> WHAT TO DO:
The response must be made up of the lines in the entries below that contain "chart".

[Stored records]
[Start of Attachment]

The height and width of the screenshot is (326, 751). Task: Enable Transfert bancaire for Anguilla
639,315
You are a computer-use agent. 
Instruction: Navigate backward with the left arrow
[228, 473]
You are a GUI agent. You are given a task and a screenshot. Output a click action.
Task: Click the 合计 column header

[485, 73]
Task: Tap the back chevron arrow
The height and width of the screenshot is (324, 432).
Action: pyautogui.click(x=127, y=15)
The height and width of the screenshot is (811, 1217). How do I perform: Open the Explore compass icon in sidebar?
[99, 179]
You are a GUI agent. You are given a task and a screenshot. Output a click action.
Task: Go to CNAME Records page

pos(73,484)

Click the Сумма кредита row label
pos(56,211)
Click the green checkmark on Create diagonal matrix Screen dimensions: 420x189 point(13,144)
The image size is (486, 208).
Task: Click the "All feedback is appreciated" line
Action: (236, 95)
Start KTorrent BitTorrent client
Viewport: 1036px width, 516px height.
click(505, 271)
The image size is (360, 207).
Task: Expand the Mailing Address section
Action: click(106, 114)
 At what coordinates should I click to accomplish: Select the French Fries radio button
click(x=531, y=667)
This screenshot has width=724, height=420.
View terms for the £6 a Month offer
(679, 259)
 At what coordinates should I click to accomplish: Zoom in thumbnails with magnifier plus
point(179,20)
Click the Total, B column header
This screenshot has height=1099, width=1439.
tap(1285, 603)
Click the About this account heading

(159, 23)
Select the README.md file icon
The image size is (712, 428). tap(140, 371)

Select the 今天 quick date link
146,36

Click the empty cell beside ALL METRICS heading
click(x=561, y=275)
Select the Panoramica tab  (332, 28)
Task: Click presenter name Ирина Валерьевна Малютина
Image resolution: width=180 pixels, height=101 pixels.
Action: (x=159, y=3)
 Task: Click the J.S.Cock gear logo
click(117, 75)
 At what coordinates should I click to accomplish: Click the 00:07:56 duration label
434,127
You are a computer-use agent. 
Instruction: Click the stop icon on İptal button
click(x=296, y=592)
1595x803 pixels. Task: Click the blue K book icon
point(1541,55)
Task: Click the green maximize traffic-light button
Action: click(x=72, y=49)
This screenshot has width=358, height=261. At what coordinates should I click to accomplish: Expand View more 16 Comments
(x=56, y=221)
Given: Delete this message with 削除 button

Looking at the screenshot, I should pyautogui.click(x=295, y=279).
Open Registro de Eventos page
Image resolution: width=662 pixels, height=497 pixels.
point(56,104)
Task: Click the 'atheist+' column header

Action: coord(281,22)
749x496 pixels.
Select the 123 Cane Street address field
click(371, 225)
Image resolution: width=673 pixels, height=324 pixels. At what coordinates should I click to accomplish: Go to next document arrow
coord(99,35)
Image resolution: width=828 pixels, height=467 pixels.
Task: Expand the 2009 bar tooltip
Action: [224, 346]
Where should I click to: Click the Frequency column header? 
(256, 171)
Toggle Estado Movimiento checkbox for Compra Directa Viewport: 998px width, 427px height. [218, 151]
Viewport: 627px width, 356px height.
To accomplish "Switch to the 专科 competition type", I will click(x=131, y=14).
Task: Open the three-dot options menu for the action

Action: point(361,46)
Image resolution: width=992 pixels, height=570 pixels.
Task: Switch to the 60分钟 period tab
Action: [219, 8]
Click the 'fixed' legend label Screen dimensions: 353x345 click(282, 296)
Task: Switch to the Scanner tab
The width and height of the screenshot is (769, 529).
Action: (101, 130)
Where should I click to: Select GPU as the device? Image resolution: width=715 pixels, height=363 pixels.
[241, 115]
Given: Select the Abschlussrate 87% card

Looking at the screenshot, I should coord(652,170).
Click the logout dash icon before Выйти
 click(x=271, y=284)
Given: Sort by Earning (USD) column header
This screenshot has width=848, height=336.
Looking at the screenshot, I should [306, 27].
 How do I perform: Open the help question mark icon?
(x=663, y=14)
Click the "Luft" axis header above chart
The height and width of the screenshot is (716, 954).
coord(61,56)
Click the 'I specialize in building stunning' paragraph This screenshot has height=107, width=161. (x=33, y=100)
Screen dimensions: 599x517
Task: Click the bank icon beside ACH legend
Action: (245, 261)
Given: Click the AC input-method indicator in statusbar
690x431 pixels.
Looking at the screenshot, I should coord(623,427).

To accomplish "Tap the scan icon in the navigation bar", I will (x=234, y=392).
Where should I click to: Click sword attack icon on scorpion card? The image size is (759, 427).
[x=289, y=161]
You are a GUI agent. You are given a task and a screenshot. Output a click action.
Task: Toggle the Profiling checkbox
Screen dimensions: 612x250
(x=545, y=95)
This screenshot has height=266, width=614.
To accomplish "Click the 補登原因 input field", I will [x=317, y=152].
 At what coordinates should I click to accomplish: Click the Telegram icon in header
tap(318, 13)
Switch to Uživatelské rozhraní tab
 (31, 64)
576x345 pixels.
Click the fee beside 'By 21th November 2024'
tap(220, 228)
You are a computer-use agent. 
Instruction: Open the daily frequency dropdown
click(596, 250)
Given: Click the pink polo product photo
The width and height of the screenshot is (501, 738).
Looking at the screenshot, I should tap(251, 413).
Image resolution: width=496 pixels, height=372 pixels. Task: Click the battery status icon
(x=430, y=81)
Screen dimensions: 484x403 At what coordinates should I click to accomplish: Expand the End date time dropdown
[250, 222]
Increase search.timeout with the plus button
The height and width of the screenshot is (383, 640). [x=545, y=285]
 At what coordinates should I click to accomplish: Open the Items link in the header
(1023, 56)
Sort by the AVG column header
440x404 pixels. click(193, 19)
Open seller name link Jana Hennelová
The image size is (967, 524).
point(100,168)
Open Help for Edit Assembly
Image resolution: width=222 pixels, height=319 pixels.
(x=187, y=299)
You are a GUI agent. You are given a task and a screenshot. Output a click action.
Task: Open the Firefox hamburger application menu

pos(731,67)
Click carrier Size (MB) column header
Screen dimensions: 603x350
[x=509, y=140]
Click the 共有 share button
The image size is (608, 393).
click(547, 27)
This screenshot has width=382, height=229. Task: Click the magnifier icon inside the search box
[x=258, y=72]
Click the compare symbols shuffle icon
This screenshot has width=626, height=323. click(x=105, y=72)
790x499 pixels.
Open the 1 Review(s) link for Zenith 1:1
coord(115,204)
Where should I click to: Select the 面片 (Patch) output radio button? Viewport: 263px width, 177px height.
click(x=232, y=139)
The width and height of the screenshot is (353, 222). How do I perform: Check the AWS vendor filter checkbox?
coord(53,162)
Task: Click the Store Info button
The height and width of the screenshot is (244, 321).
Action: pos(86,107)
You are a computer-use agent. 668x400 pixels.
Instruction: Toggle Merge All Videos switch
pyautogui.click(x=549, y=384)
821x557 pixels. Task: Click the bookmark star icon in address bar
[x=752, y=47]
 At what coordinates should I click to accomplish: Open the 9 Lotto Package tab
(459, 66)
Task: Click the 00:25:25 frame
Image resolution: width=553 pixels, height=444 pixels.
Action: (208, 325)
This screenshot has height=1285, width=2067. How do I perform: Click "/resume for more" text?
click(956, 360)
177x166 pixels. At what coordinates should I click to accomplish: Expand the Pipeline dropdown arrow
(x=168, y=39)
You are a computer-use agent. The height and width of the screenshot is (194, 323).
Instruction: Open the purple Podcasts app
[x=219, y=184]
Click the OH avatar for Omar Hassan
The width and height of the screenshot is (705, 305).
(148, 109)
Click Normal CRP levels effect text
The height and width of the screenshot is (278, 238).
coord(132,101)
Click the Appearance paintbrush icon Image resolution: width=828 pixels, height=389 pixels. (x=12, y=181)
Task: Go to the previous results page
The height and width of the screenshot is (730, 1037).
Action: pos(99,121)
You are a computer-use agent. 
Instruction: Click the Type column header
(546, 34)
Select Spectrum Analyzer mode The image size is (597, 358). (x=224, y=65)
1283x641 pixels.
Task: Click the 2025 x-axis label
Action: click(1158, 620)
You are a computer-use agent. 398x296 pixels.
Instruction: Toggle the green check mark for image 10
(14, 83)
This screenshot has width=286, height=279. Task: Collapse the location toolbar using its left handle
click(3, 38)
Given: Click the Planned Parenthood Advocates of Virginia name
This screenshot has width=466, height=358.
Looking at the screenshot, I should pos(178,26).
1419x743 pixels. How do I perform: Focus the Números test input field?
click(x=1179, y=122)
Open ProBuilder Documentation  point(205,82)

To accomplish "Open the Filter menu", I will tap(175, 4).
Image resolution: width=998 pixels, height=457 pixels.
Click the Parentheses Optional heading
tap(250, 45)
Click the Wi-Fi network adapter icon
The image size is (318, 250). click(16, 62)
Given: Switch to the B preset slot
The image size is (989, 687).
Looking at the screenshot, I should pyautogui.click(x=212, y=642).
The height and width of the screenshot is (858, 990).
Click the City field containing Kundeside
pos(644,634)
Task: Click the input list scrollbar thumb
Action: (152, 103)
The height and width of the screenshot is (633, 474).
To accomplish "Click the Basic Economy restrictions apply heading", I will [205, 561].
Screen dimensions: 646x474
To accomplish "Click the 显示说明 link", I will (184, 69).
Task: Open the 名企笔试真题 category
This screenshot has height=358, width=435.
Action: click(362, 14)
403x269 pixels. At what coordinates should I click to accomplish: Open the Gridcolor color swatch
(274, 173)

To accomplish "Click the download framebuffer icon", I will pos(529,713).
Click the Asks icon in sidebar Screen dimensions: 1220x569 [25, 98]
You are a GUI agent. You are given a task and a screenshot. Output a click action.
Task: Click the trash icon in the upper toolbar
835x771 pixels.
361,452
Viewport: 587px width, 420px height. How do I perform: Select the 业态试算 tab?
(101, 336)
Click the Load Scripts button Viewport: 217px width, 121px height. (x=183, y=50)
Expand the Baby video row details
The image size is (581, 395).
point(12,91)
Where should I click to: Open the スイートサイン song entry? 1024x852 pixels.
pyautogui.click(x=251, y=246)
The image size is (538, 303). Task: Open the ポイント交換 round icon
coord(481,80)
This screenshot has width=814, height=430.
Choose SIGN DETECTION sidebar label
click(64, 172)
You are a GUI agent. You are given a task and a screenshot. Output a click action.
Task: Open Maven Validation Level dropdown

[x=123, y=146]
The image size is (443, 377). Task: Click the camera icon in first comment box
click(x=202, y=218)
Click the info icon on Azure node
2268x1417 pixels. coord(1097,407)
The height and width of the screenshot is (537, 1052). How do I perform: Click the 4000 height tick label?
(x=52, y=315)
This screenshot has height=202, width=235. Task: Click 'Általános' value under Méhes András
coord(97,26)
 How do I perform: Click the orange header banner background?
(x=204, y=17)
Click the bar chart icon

[End of Attachment]

> COMPLETED EXERCISE:
Click the "Luft" axis header above chart
Click the bar chart icon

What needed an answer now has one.